Abordage – Responsabilité – Fondement – Fait des choses que l'on a sous sa garde (non)

Abordage – Responsabilité – Abordage fortuit

Abordage – Responsabilité – Doute sur les circonstances de l'accident

Faits et procédure

1. Selon l'arrêt attaqué (Aix-en-Provence,18 mars 2021), le 17 février 2012, à la suite d'importantes rafales de vent, la vedette Sunseeker dénommée Brimborion IV, dont M. [X] est propriétaire, amarrée au Port [5] ([Localité 6]), a été endommagée par les mouvements de gîte du voilier voisin, Perrine3, appartenant à Mme [N] et M. [K], et dont une amarre avait rompu.

Le 15 avril 2016, M. [X] a assigné Mme [N], M. [K] ainsi que leur assureur, la société GMF, en indemnisation de ses préjudices.

Examen du moyen

Sur le moyen unique

Enoncé du moyen

2. Mme [N], M. [K] et la GMF font grief à l'arrêt de les condamner in solidum à payer à M. [X] la somme de 18 470,06 euros en réparation des dommages survenus au bateau « Brimborion IV », alors « que la responsabilité pour abordage, qui trouve à s'appliquer en cas de rupture d'une amarre de navire sous l'effet du vent, a pour fondement exclusif la faute prouvée et non le fait des choses que l'on a sous sa garde ; qu'en considérant, pour condamner les propriétaires du voilier, que les dommages survenus sur le bateau de M. [X] relevaient des dispositions de l'ancien article 1384 du code civil applicable au litige, après avoir constaté que les dommages subis par le bateau de M. [X] avaient été causés par la rupture d'une amarre sous l'effet du vent, à l'origine d'un phénomène de gîte important du voilier ayant causé les frictions constatées sur le bateau de M. [X], la cour d'appel a violé l'article L. 5131-3 du code des transports. »

Réponse de la Cour

Vu les articles L. 5131-1 et L. 5131-3 du code des transports :

3. Il résulte du premier de ces textes que l'abordage est le choc de deux navires et qu'est assimilé au navire, ou au bateau, tout engin flottant non amarré à poste fixe ; que la condition d'absence d'amarrage ne concerne donc que les engins qui ne sont pas des navires.

4. Selon le second de ces textes, si l'abordage d'un navire de mer par un autre est causé par la faute de l'un des navires, la réparation des dommages incombe à celui qui l'a commise.

En revanche, si l'abordage est fortuit ou s'il y a doute sur les causes de l'accident, les dommages sont supportés par ceux qui les ont éprouvés, sans distinguer le cas où, soit les navires, soit l'un d'eux, auraient été au mouillage au moment de l'abordage.

5. Pour condamner in solidum Mme [N], M. [K] et la société GMF à payer à M. [X] la somme de 18 470,06 euros en réparation des dommages subis par son bateau, avec intérêts au taux légal à compter du 13 avril 2015, l'arrêt, après avoir retenu qu'il n'était pas démontré que le voilier appartenant à Mme [N] et M. [K] était dérivant, énonce qu'il résulte de l'article L. 5131-1 du code des transports que les dispositions relatives à l'abordage s'appliquent aux navires, bateau et tout engin flottant non amarré à poste fixe, de sorte que les heurts survenus entre deux bateaux amarrés ne sont pas constitutifs d'un abordage.
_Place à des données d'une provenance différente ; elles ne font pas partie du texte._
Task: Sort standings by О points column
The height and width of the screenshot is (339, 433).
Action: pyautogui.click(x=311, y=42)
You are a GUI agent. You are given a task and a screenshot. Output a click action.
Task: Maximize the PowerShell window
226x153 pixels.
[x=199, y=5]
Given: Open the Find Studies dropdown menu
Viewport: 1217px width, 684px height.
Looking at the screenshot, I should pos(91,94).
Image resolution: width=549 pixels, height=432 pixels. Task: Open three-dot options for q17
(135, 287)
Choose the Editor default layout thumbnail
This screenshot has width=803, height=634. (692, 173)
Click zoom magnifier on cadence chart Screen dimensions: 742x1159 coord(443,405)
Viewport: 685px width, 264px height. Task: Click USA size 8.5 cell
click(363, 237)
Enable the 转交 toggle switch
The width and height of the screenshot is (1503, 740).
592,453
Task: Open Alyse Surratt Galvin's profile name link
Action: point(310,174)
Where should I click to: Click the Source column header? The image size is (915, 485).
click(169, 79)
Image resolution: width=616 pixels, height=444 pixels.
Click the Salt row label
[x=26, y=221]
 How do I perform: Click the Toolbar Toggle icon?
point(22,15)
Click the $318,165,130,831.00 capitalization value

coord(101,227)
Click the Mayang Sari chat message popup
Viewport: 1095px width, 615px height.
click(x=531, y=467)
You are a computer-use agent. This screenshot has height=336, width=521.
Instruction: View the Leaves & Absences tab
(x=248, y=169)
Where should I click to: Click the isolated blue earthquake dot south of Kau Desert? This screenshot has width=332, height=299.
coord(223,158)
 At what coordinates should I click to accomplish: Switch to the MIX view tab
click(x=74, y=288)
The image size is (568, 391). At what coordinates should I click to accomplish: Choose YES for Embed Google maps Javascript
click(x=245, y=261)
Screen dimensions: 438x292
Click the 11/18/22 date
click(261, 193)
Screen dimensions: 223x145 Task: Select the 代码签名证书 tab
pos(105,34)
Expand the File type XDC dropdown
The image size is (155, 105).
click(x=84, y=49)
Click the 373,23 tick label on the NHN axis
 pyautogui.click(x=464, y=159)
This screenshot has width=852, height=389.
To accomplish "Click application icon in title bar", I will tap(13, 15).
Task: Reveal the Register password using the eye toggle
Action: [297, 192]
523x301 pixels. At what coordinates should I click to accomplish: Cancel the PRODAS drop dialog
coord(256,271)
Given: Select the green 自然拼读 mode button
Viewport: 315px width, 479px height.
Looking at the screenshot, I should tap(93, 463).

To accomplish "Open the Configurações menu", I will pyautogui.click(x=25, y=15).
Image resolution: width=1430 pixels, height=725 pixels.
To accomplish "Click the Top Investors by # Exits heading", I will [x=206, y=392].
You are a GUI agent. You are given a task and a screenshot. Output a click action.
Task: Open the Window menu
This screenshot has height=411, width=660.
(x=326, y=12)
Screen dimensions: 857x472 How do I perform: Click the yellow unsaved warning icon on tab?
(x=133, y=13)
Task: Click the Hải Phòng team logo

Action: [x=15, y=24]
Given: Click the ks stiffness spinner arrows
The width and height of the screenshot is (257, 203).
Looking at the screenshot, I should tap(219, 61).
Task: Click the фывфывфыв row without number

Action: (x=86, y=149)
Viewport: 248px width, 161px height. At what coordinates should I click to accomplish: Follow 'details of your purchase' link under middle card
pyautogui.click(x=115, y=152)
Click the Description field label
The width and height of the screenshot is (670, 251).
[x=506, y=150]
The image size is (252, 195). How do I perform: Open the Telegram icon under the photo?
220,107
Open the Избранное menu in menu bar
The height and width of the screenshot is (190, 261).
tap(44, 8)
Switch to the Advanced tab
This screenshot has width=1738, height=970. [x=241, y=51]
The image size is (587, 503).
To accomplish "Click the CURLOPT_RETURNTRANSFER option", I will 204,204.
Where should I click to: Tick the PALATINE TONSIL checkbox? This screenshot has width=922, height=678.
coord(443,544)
Il en déduit que les dommages survenus sur le bateau de M. [X] relèvent des dispositions de l'article 1384 ancien du code civil, applicable au litige.

6. En statuant ainsi, alors qu'elle constatait que les dommages subis par le bateau de M. [X] avaient été causés par la rupture d'une amarre sous l'effet du vent, à l'origine d'un phénomène de gîte important du voilier, la cour d'appel a violé, par refus d'application, les textes susvisés.

PAR CES MOTIFS, la Cour :

CASSE ET ANNULE, en toutes ses dispositions, l'arrêt rendu le 18 mars 2021, entre les parties, par la cour d'appel d'Aix-en-Provence ;

Remet l'affaire et les parties dans l'état où elles se trouvaient avant cet arrêt et les renvoie devant la cour d'appel d'Aix-en-Provence autrement composée.

Arrêt rendu en formation restreinte hors RNSM.

- Président : M. Vigneau - Rapporteur : Mme Guillou - Avocat(s) : SARL Cabinet Rousseau et Tapie ; SCP Spinosi -

Textes visés :

Articles L. 5131-1 et L. 5131-3 du code des transports ; article 1384 ancien du code civil.

Rapprochement(s) :

Sur l'exigence d'une faute prouvée en matière d'abordage, à rapprocher : Com., 5 octobre 2010, pourvoi n° 08-19.408, Bull. 2010, IV, n° 147 (cassation partielle).